Wild-Winter Whodunnit—Climate Change Over the U.S. With a Slow Jet Stream? – Facts So Romantic

This map produced by NOAA shows the land-surface temperature anomaly: how the temperature deviated from normal, on average, over the month. The darkest red areas were 12 degrees Celsius (22 degrees Fahrenheit) above average, while the darkest blue areas were 12 degrees Celsius below average.NOAA

A question hangs like a cloud over the deeply weird winter: Why? What might explain the bizarre warmth of western North America, while the east was buried in a slow-motion avalanche?

Nobody knows for sure, but there’s a very plausible link to climate change. A fast-warming Arctic could alter the jet stream, the vast river of air that flows from west to east around the Northern Hemisphere and drives many of our weather patterns.

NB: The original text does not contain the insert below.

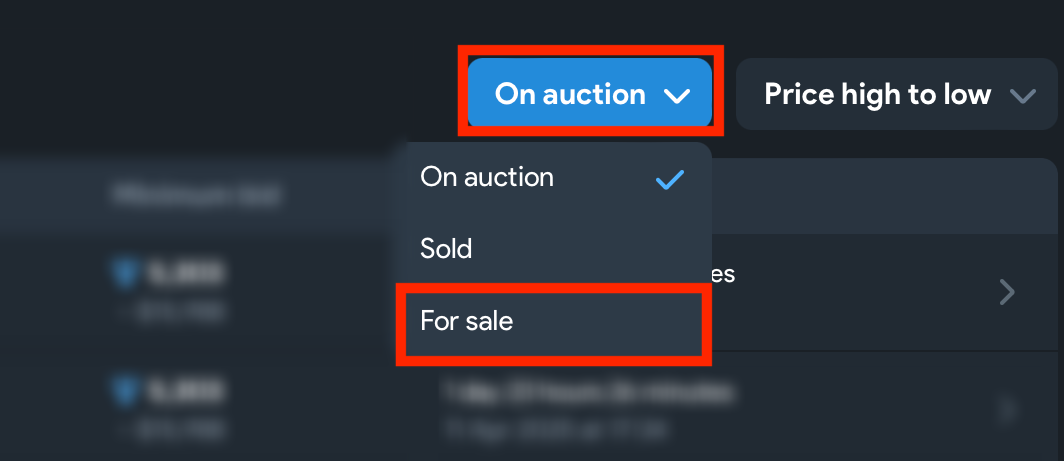Select the second row's blurred bid amount
This screenshot has height=461, width=1064.
pyautogui.click(x=183, y=392)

Caveats apply, of course. Earth’s systems are too fabulously complex to conclusively link a single event to climate change, and research connecting winter weather to warming-induced jet stream fluctuation is still young. That said, “this is exactly the kind of pattern we expect to see more often,” says Jennifer Francis, a Rutgers University climatologist and leading proponent of what’s known as the “warm Arctic, cold continent” hypothesis—though it might better be called, weird continent.